The results from the randomized trials seeking to assess the impact of TasP have been mixed. Each of these studies had to contend with logistical and measurement challenges, which may explain some of the inconsistent findings. Despite what many might consider large budgets, it is nevertheless possible that each of these studies was not adequately funded, and consequently supervised, managed, and conducted, to ensure reliable results concerning the efficacy of these combination interventions. National treatment guidelines in all TasP trial countries changed during the study, which meant that immediate ART initiation became available in the control arms, which would have reduced the power of these studies to detect an effect [15•]. Another challenge faced by all four TasP trials was with adequately identifying and testing difficult-to-reach populations that are simultaneously harder to access for interventions due to mobility or marginalization, and more likely to be the sources for new infections. Although home-based testing, or testing at venues preferred by patients, can help achieve wider testing coverage, the TasP trials reveal that these costly approaches may need to be scaled-up, including expanded testing with lower yield groups and increased self-testing [15•, 53]. The TasP/ANRS 12249 trial had notable difficulties with linkage and retention in care, and may not have been a fair test of concept for TasP. Given that acute and recent infections are more efficiently transmitted, it is important to develop strategies to ensure rapid linkage to care, such as home-based initiation and delivery of ART [54].

Stigma also continues to be a challenge, and was investigated in the PopART study, both in terms of general stigma characteristics of study communities [55] and as a possible explanation for variation in linkage to and retention in care [56, 57]. Some of the trials are still seeking to learn whether reproductive tract infections such as bacterial vaginosis and sexually transmitted infections might have facilitated HIV transmission in selected populations, thereby diluting TasP effects [58]. Finally, it is important to note that the costs and complexities of the four TasP trials demonstrate the difficulties inherent in assessing the feasibility and scalability of TasP in real-world settings [59].

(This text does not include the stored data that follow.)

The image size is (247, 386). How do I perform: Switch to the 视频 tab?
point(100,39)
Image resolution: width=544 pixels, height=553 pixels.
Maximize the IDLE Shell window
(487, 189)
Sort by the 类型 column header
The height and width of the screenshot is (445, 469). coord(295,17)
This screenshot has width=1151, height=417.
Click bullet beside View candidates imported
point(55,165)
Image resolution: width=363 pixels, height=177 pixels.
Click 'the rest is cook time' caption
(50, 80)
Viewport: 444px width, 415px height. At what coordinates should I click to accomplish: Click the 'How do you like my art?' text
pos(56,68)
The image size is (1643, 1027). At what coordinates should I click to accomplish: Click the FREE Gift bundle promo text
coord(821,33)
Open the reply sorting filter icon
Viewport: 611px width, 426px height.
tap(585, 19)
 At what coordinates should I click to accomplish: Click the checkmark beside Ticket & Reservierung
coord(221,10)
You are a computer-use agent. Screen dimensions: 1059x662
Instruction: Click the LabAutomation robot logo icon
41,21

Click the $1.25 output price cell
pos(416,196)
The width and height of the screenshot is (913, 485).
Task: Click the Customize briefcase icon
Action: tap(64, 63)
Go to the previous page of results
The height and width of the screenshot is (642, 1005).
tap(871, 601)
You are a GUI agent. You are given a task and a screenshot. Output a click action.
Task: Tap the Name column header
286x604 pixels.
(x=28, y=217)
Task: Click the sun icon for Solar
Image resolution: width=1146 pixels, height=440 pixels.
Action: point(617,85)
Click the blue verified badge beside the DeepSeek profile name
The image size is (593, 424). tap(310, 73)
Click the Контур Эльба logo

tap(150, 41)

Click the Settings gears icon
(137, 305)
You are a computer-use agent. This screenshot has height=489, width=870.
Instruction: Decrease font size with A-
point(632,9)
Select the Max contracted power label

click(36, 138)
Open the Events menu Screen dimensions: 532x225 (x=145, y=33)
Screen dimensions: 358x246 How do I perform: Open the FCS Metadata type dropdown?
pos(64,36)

Given that global guidelines urge TasP for the benefit of PLHIV, we believe that the Ya Tsie study and PopART indicate that community transmission can be suppressed with expanded testing and successful treatment of PLHIV, though it may not be as robust as predictive models had hoped, given mathematical HIV transmission models [60, 61]. The greatest challenge now is the deployment of implementation science studies that can identify the best strategies to facilitate efficient and effective program expansion that will be critical to achieve the 95-95-95 goals for 2030, including identifying the components of the complex trials discussed in this article that are most effective and cost-effective for programmatic dissemination and scale-up. Despite the inconsistent findings of the four TasP trials, PEPFAR has been documented as a resounding success, responsible for saving hundreds of thousands of lives and bringing the HIV epidemic down to its relatively lower levels of prevalence and incidence, as compared with the emergency situations in many sub-Saharan countries in the 1980s and 1990s [62,63,64,65,66]. It is thus vital that PEPFAR be continued to achieve the 2030 goals, given the need to scale-up PrEP, and sustain and expand successes in testing, linkage-to-care, and ART-driven viral suppression around the world.